IASST Develops Smart Sensor for Precise Drug Dosage in Parkinson's Disease

The sensor leverages a fluorescence turn-on mechanism to monitor L-dopa levels in biological fluids, helping to determine the correct dosage required for effective treatment.

Scientists from the Institute of Advanced Study in Science and Technology (IASST) have developed a portable, user-friendly smartphone-based sensor system to improve the management of Parkinson's disease by accurately detecting the concentration of L-dopa in patients. 

The sensor leverages a fluorescence turn-on mechanism to monitor L-dopa levels in biological fluids, helping to determine the correct dosage required for effective treatment.

Parkinson's disease is a neurodegenerative disorder characterized by the gradual loss of neuron cells, leading to a significant decrease in dopamine levels in the brain. 

L-dopa, a precursor to dopamine, is commonly used as a treatment to manage symptoms.
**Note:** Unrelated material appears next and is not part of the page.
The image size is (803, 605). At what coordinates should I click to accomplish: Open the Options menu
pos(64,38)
However, maintaining the correct dosage of L-dopa is critical, as too much can cause severe side effects, while too little can result in the return of debilitating symptoms.

"As long as the correct amount of L-dopa is administered, the disease remains manageable. However, due to the progressive nature of Parkinson's, as the patient ages, more L-dopa is needed to compensate for the ongoing loss of neurons," The Indian Ministry of Science & Technology noted.

About the Smart Sensor

The newly developed sensor by IASST utilizes a silk-fibroin protein nano-layer derived from Bombyx mori silk cocoons, which is coated onto the surface of reduced graphene oxide nanoparticles. 
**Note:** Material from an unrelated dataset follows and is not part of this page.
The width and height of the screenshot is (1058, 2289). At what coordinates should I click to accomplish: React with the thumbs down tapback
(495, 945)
This forms core-shell graphene-based quantum dots with excellent photoluminescence properties. It is an effective fluorescent turn-on sensor for detecting L-dopa in various biological samples, including blood plasma, sweat, and urine.

The sensor operates within a linear detection range of 5 μM to 35 μM, with detection limits of 95.14 nM, 93.81 nM, and 104.04 nM in blood plasma, sweat, and urine, respectively. 
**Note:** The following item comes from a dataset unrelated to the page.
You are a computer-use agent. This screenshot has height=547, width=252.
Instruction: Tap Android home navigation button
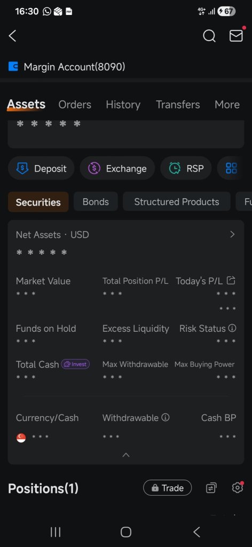click(126, 532)
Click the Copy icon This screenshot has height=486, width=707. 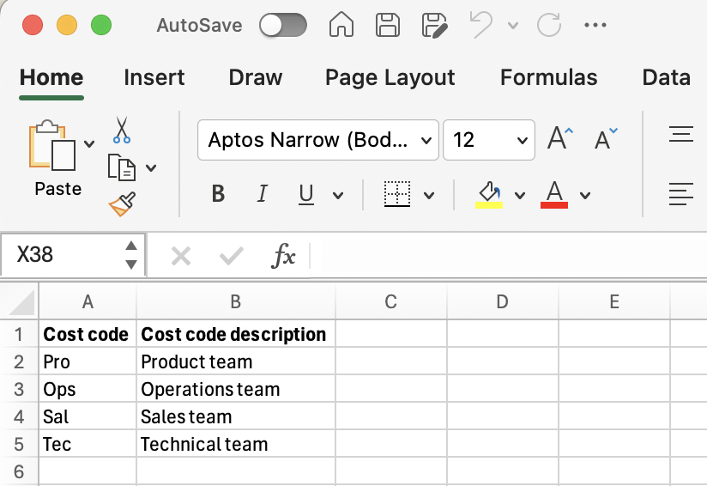point(121,167)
This level of sensitivity allows for accurate monitoring of L-dopa levels, ensuring that the dosage can be adjusted to manage the disease effectively, claimed the researchers.

The researchers have also designed a smartphone-based device with an electric circuit connected to a 365nm LED powered by a 5V smartphone charger. The setup is enclosed in a dark chamber to eliminate interference from external light sources. 

During the sensing process, visual color changes are observed by illuminating the sensor probe with the 365 nm LED, and images are captured using a smartphone camera. The RGB values extracted from these images are then analyzed using a mobile app to evaluate the L-dopa concentration.

This approach offers a simple, cost-effective, and rapid screening tool, particularly useful for on-the-spot analyte detection in remote areas where advanced laboratory equipment may not be available. 

"Considering the critical role of the optimum level of L-dopa in therapy, it is essential to develop a simple, cost-effective, sensitive, and quick method for monitoring L-dopa in biological fluids," the Ministry stated.

This advancement could potentially improve the quality of life for those living with Parkinson's by reducing the risks associated with improper L-dopa administration.